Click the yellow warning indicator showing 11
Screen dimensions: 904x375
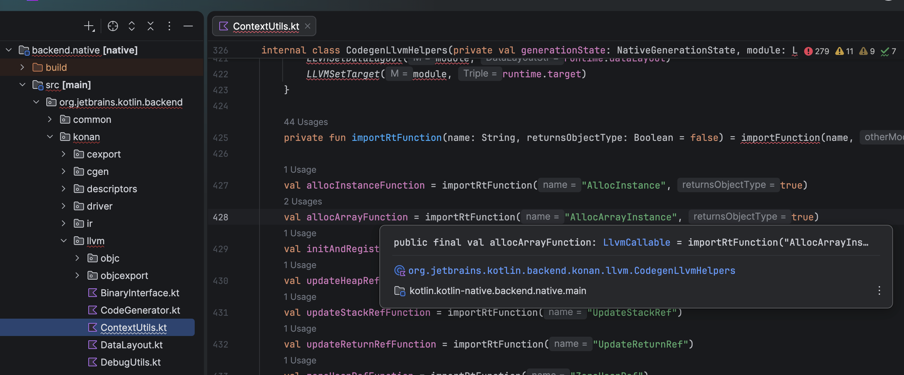(x=844, y=51)
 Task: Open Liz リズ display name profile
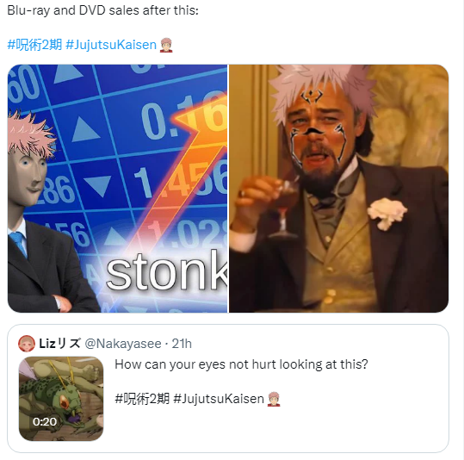59,344
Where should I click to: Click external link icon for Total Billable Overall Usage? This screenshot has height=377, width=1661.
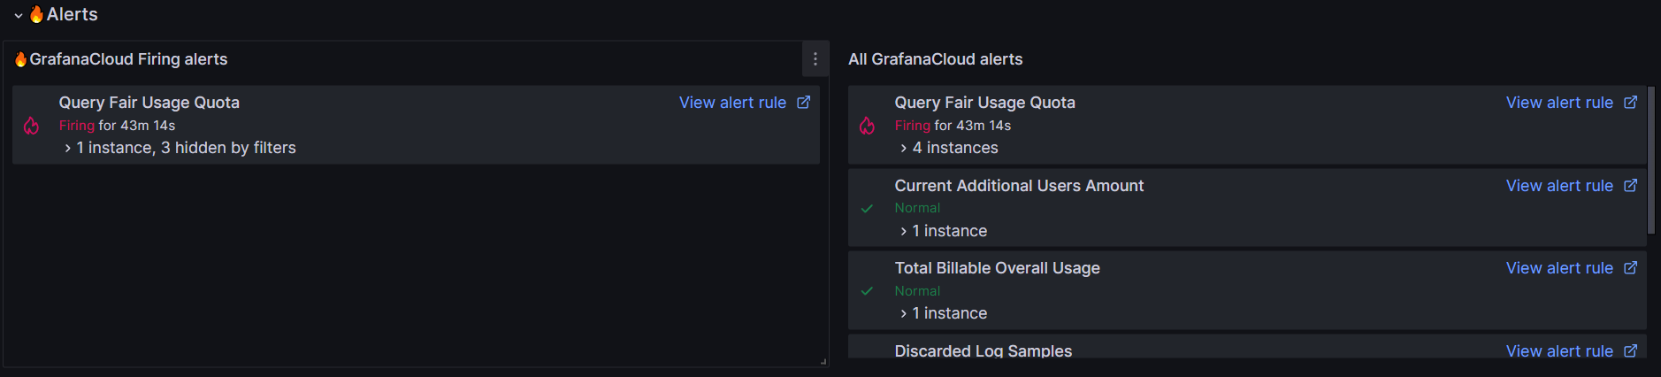tap(1630, 268)
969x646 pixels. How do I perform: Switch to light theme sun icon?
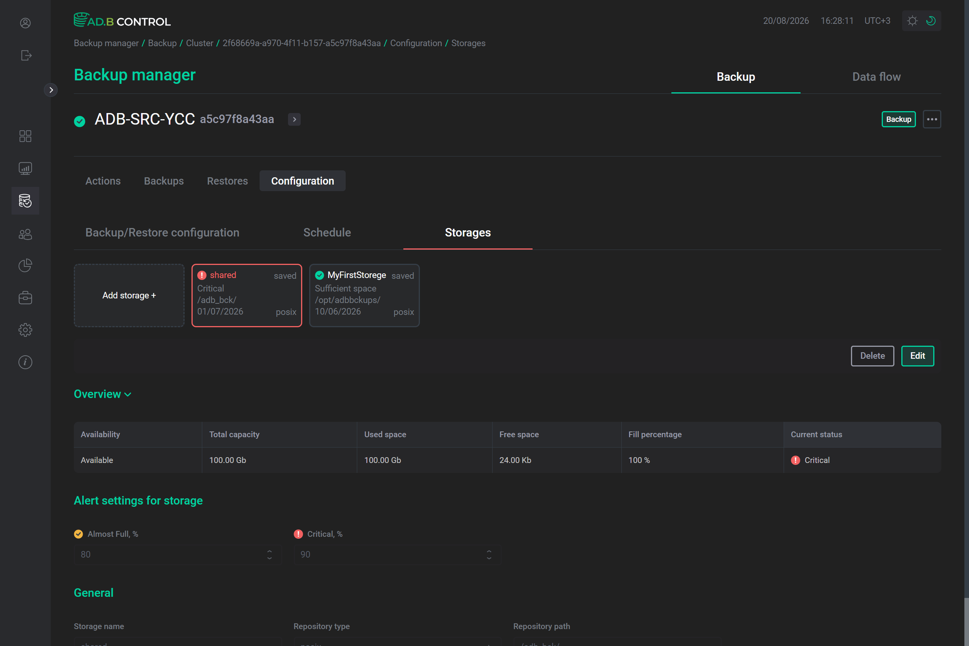(x=912, y=21)
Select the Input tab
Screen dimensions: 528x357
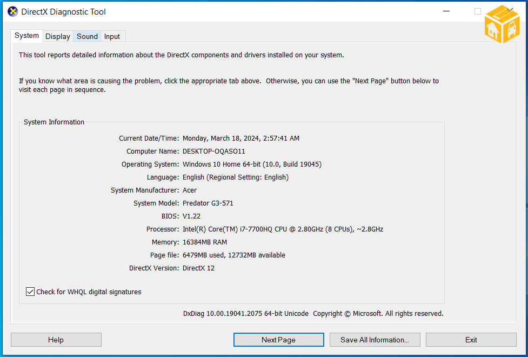(112, 36)
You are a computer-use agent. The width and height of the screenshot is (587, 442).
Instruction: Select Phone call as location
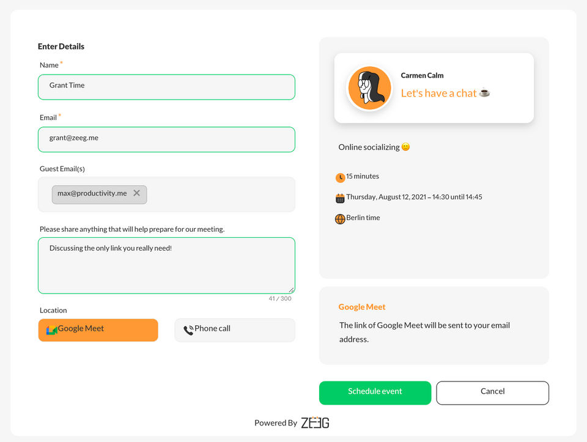(235, 330)
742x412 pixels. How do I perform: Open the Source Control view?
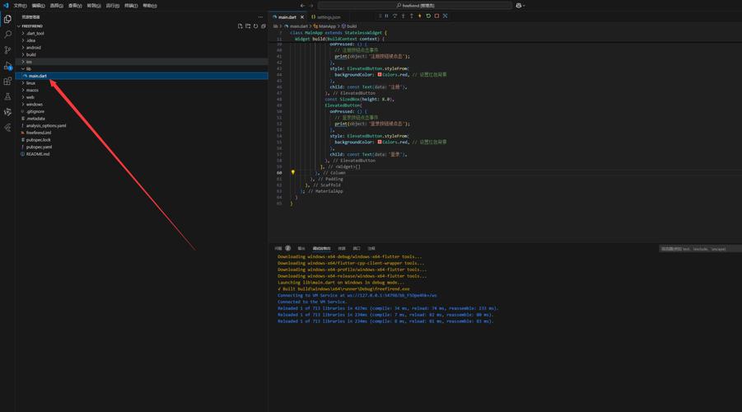tap(7, 50)
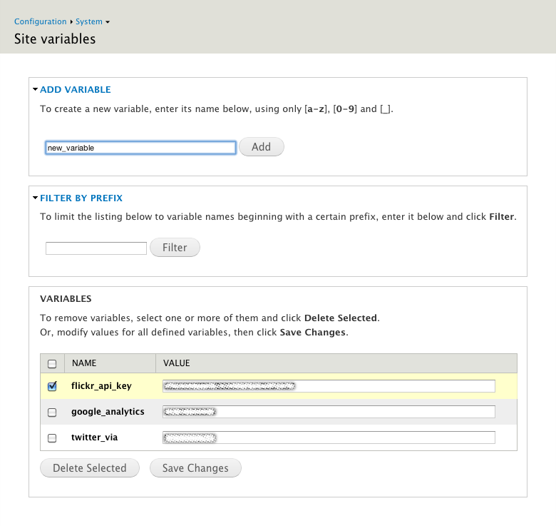556x526 pixels.
Task: Check the google_analytics checkbox
Action: 52,412
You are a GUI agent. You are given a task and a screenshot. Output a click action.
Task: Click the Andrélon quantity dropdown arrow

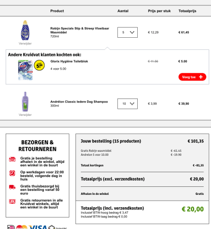[132, 104]
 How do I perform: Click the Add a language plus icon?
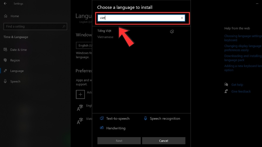tap(80, 94)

•••

> _Task item_
Transcribe the material as is, with images omitted.

> _Output of the task_
Click the yellow warning indicator showing 11
Screen dimensions: 904x375
(x=844, y=51)
 Task: Open Liz リズ display name profile
59,344
Where should I click to: Click external link icon for Total Billable Overall Usage? This screenshot has height=377, width=1661.
tap(1630, 268)
969x646 pixels. How do I perform: Switch to light theme sun icon?
(x=912, y=21)
Select the Input tab
Screen dimensions: 528x357
(112, 36)
You are a computer-use agent. The width and height of the screenshot is (587, 442).
Instruction: Select Phone call as location
(235, 330)
742x412 pixels. How do I perform: Open the Source Control view?
tap(7, 50)
556x526 pixels.
Task: Check the google_analytics checkbox
Action: 52,412
You are a GUI agent. You are given a task and a screenshot. Output a click action.
Task: Click the Andrélon quantity dropdown arrow

[132, 104]
 How do I perform: Click the Add a language plus icon?
tap(80, 94)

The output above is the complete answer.